One intriguing angle to Reva’s device is that, through the addition of iodine to the polymer, it can be rendered visible under X-ray. Mr Stockman explains that Absorb and DESolv are invisible, “except that they have little markers – gold dots at the ends of the scaffold – so at least you can see the front and back end, but you can’t tell if the device is broken or if it fits tightly against the wall of the artery”. Additionally ReZolve2 does not require refrigeration as the two polylactide scaffolds do.
The other company with a scaffold in late-stage trials, Biotronik, has taken a different tack entirely. Eschewing polymer, the German company has chosen to use a magnesium alloy as the basis for its structure, known as the drug-eluting absorbable metal scaffold or DREAMS.
Magnesium is one of two possible choices of a bioresorbable metal, the other being iron. The compound eluted by DREAMS is also an outlier; rather than choosing a limus drug Biotronik opted for paclitaxel.
|Drug-eluting bioresorbable scaffolds|
|Company||Product||Scaffold material||Drug||In-scaffold late lumen loss at 6mth (mm)||In-scaffold late lumen loss at 12mth (mm)||CE mark|
|Abbott||Absorb||Polylactic acid||Everolimus||0.19||0.27||January 2011|
|Elixir Medical||DESolve||Polylactic acid||Novolimus||0.21||–||May 2013|
|REVA Medical||ReZolve2||Desamino-tyrosine polycarbonate||Sirolimus||–||0.20||Expected 2014|
|Biotronik||DREAMS||Magnesium alloy||Paclitaxel||0.68||0.52||Expected 2014|
The three polymer-based devices have shown similar clinical performance. Their most important metric is in-scaffold late lumen loss – the difference between the diameter of a stented vessel post-procedure compared with the follow-up angiogram at six or 12 months. This shows how well the scaffold has held the blood vessel open.
It is here that Biotronik’s candidate has come unstuck.
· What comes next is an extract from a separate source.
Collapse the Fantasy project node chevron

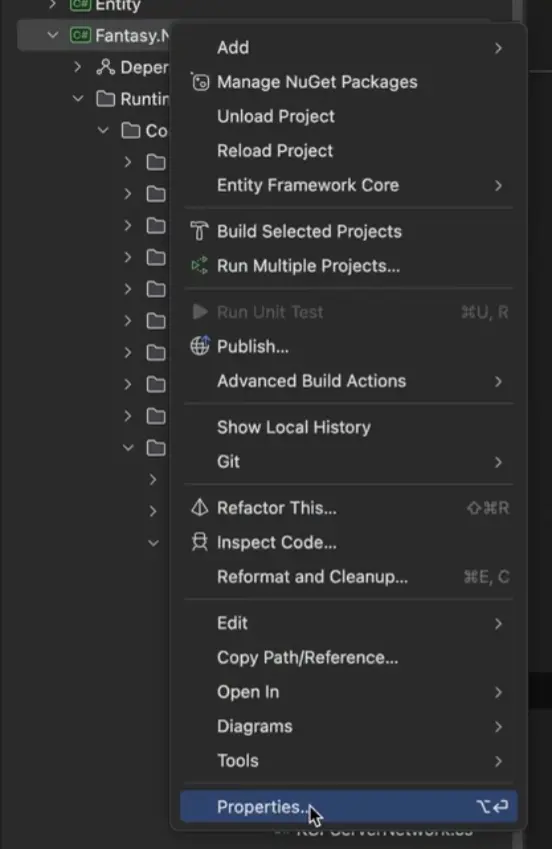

Its late lumen loss at 12 months was 0.52mm, a disappointing finding compared with the 0.27mm seen with Absorb. Permanent DESs have historically exhibited 12-month late loss values in the range of 0.20mm to 0.40mm, which has generally corresponded to positive long-term outcomes.
Biotronik said that paclitaxel might not have been the ideal choice for its scaffold. It is considering trialling a new limus-based formulation, but says that it can still obtain CE mark for the paclitaxel version of DREAMS by the end of 2014.
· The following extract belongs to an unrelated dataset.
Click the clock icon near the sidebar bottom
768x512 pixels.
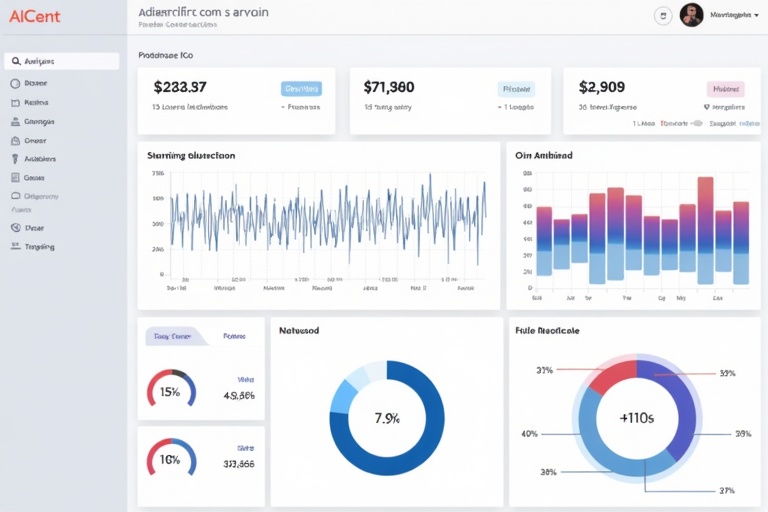pyautogui.click(x=15, y=227)
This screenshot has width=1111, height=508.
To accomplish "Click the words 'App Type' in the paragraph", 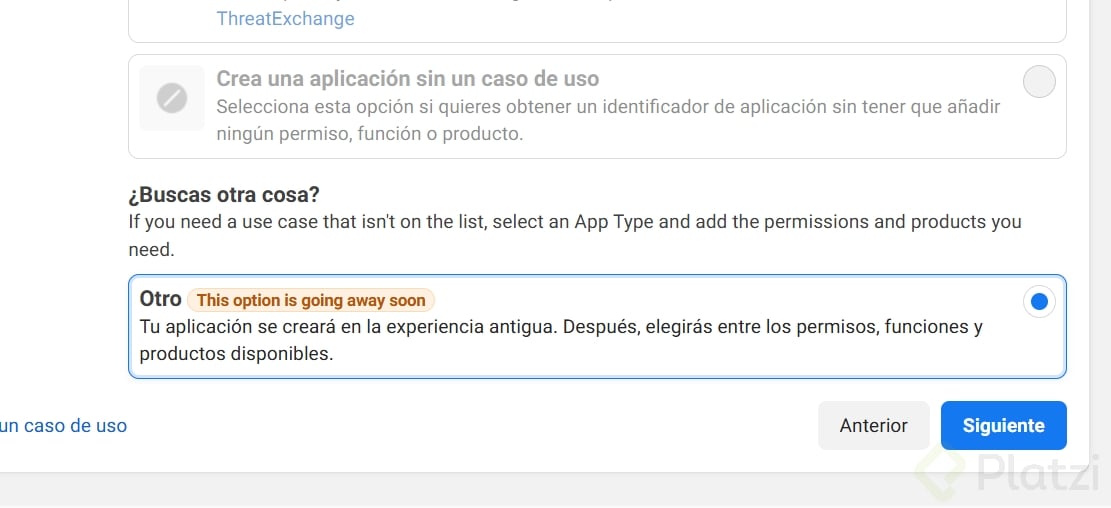I will pos(614,222).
Dissolving coronary scaffolds are making inroads in Europe, with Abbott’s Absorb, the only one actively marketed so far, occupying around 5-10% of the drug-eluting stent market. This is despite a significant price premium; Absorb is believed to have reimbursement approval in Germany at €2,750 or approximately $3,600 – three and a half to four times as much as the average permanent DES.
The US is another matter. The FDA’s requirements for approval are generally more stringent than those of the various European authorities and this market is true to form.
Abbott has begun its pivotal US trial but this will not read out until 2015. Elixir plans to apply to the FDA for permission to begin its pivotal study in 2014, and Reva will follow. For this type of technology to become widely accepted it must make its way to the US.
Dissolving stents could come to be used alongside permanent DESs and might even come to replace them in many cases. But this will take time; scaffold developers must persist in their efforts to bring the devices to market, even if the devices themselves do not persist at all.